The 2011 census records a most staggering statistic. There has been a decadal increase of 68 per cent in the ranks of nevermarried women in the age group of 35-44 years. This, when the overall increase in the number of women in the same age bracket over the same period has been just 27 per cent.
These numbers are significant because India celebrates marriage and family as the cornerstone of society. Society conditions women for marriage. Very significantly, marriage is seen as the key to happiness.
Not any more, it would seem. It is the age of the urban single woman. Answerable to no one but herself, and armed with an education and a career, she is living life to the fullest. More women are choosing to remain single not because they can't find a partner, but because they see themselves and their lives beyond relationships and marriage. More than economic independence, it is the freedom to be who you are that is the attraction of singlehood.
For over a decade now, scholars have hailed the rise of elite single women professionals as the 21st century’s first new global sociological phenomenon. This rise of the voluntarily single woman has to do with her choosing her own career arc which frequently does not include marriage and starting families.

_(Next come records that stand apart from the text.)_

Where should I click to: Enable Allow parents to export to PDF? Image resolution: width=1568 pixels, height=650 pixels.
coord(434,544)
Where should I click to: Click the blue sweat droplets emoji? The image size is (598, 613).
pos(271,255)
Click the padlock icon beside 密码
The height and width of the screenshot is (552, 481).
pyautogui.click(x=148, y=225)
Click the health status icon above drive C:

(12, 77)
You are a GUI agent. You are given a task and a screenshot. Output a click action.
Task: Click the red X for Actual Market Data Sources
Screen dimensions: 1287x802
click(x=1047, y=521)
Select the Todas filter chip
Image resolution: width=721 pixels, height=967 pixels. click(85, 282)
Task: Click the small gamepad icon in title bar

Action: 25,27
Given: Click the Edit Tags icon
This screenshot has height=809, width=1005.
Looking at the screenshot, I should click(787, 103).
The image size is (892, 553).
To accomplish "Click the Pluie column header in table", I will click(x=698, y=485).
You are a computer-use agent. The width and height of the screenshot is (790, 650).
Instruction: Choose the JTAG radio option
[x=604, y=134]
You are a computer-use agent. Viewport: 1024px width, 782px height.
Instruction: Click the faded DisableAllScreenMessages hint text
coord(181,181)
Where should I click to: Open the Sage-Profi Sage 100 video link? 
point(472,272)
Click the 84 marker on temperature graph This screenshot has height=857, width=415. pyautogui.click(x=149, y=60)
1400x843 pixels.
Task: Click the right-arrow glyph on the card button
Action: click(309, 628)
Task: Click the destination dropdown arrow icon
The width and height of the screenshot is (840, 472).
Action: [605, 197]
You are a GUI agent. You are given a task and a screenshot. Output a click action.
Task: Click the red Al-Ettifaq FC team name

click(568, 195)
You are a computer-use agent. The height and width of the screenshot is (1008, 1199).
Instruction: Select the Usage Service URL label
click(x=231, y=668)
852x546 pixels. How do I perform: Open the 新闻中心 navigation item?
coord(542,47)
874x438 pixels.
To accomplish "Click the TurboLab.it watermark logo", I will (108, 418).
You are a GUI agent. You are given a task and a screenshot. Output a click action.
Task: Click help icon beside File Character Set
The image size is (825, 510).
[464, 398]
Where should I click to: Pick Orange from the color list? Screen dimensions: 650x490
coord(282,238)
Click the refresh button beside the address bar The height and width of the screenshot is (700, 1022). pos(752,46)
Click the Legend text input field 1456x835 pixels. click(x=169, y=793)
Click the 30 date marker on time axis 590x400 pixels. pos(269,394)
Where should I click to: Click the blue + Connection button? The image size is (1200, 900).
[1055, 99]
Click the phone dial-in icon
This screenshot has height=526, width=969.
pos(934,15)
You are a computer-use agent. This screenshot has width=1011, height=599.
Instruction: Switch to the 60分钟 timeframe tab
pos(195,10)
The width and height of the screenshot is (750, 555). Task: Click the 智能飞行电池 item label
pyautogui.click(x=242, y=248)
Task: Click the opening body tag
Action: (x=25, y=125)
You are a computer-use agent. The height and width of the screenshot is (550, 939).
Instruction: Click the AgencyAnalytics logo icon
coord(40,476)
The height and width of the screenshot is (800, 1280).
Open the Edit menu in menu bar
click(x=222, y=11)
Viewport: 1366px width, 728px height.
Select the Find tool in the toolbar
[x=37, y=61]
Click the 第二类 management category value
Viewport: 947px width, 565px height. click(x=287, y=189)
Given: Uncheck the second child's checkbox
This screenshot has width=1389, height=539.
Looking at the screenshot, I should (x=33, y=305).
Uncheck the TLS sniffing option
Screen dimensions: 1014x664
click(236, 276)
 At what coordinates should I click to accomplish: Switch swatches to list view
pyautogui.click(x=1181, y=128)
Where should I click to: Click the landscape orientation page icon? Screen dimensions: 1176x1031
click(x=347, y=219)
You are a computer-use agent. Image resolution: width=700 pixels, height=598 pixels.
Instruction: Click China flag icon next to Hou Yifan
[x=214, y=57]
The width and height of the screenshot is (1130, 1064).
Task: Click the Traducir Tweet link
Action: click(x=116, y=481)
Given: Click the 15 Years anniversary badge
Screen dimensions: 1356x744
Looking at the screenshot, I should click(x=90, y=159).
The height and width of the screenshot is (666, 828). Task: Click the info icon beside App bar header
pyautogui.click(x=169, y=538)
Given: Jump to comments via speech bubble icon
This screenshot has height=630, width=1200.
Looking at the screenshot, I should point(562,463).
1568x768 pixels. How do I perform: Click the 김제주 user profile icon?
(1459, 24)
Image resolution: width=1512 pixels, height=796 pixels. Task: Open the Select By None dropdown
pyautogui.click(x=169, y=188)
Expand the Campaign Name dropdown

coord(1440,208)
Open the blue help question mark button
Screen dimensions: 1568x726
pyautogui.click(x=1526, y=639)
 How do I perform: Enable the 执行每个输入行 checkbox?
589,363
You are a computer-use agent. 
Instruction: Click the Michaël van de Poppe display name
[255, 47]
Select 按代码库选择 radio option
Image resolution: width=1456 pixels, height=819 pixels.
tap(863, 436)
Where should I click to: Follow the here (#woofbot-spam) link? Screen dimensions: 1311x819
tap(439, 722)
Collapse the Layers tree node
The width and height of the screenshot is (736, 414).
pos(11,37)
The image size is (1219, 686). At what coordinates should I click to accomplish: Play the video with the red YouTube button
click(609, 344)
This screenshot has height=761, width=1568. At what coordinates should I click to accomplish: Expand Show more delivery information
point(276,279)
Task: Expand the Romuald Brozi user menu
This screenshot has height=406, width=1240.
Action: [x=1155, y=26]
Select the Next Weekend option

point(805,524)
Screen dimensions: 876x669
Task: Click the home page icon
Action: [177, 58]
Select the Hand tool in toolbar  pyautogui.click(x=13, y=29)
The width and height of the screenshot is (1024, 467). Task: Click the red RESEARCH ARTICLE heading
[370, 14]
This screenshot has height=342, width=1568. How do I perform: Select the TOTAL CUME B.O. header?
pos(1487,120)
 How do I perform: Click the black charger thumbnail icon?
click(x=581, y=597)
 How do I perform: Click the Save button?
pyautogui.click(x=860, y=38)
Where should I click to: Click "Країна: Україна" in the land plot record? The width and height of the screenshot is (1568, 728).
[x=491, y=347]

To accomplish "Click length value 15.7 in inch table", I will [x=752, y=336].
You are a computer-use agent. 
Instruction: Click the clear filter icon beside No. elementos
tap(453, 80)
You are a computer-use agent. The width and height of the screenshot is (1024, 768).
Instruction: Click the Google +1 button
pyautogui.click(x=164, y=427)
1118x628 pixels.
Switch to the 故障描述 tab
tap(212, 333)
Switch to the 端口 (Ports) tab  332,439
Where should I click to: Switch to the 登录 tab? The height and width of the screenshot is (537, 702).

In India, too, the rise of single women professionals is a phenomenon, albeit a silent one. Women aren’t shouting from the rooftops about their new-found independence. They are quietly travelling— either on their own or with friends. They do not need marriage to live their lives or to have children—adoption and IVF help them realise their goals of motherhood. Associate Editor Chinki Sinha, who wrote our cover story, ‘Single and Happy’, interviewed a cross-section of single women professionals—writers, architects and film personalities. Besides not having plans of marriage, these women were happy, successful and living life on their own terms. “As a single woman myself,” she says, “I found a lot of strength in the stories of these women defying odds with their choices.”
Clearly, the single woman has come a long way from being derisively labeled a spinster and regarded as an object of pity. Today’s urban, financially independent single woman could well be an object of envy.
India’s policymakers, too, are waking up to this significant demographic. Last May, the government’s draft national policy on women recognised the single woman as an independent entity for the first time. It talked of creating a “comprehensive social protection mechanism” to address issues of social isolation and difficulties in accessing ordinary services. The most radical change came in 2017 when the government facilitated adoption by single women. A significant acknowledgement of the fact that single women are here to stay. They can have fulfilling lives without getting married and with their heads held high. This change has to be saluted.